Turning quickly she followed his gaze, and a softness came into her eyes as she looked. Truly the darkness of the canyons seemed only to emphasize the brightness of the ridges above them.
She laid her hand on David's arm, that strong, shapely, capable hand, and whispered, "David, if I might have what you and Carol have, if I could be happy in the way that you are, I think I should be willing to lose the sunshine on the slopes and dwell entirely in the darkness of the canyons. But I haven't got it, I don't know how to get it." Then she added slowly, "But I suppose, having what you two have, one could not lose the sunshine on the slopes."
Were you ever wakened in the early morning by the clear whistle of a meadow-lark over your head, with the rich scent of the mountain pines coming to you on the pure light air of a new day, with the sun wrapping the earth in misty blue, and staining the mountains with rose? To David, lying on his cot in the open air, every dawning morning was a new creation, a brand new promise of hope. To be sure, the enchantment was like to be broken in a moment, still the call of the morning had fired his blood, and given him a new impetus,—impetus, not for work, not for ambition, not for activity, just an impetus to lie quietly on his cot and be happy.

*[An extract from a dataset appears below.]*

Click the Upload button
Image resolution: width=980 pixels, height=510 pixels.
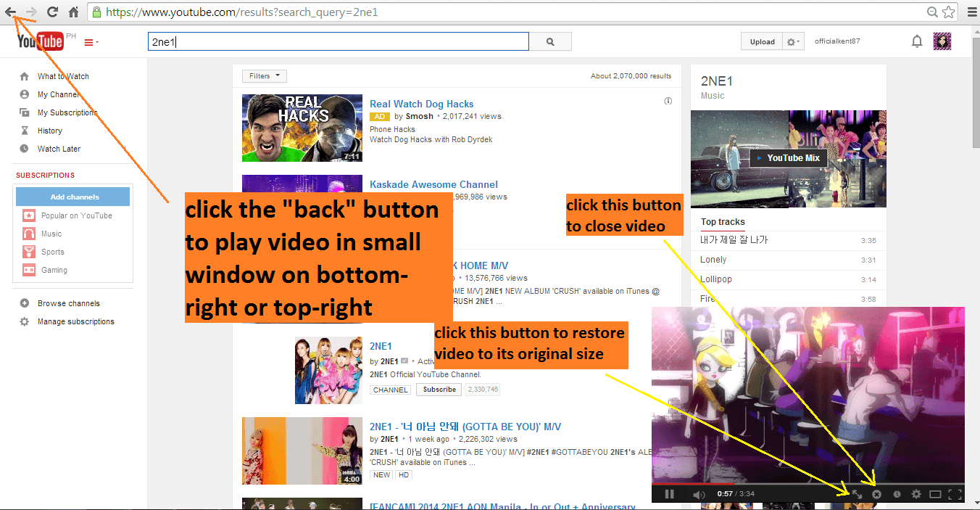pyautogui.click(x=762, y=42)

The birds were shortly rivaled by the sweeter, dearer, not less heavenly voice of little Julia, calling an imaginary dog, counting her mother's eyes, or singing to herself an original improvise upon the exalted subject of two brown bugs. And a moment later, came the sound of rapturous kissing, and Carol was awake. And before the smile of content left his face, she stood in the doorway, her face flushed with sleep, her hair tumbling about her face, a warm bath robe drawn about her. Always her greeting was the same.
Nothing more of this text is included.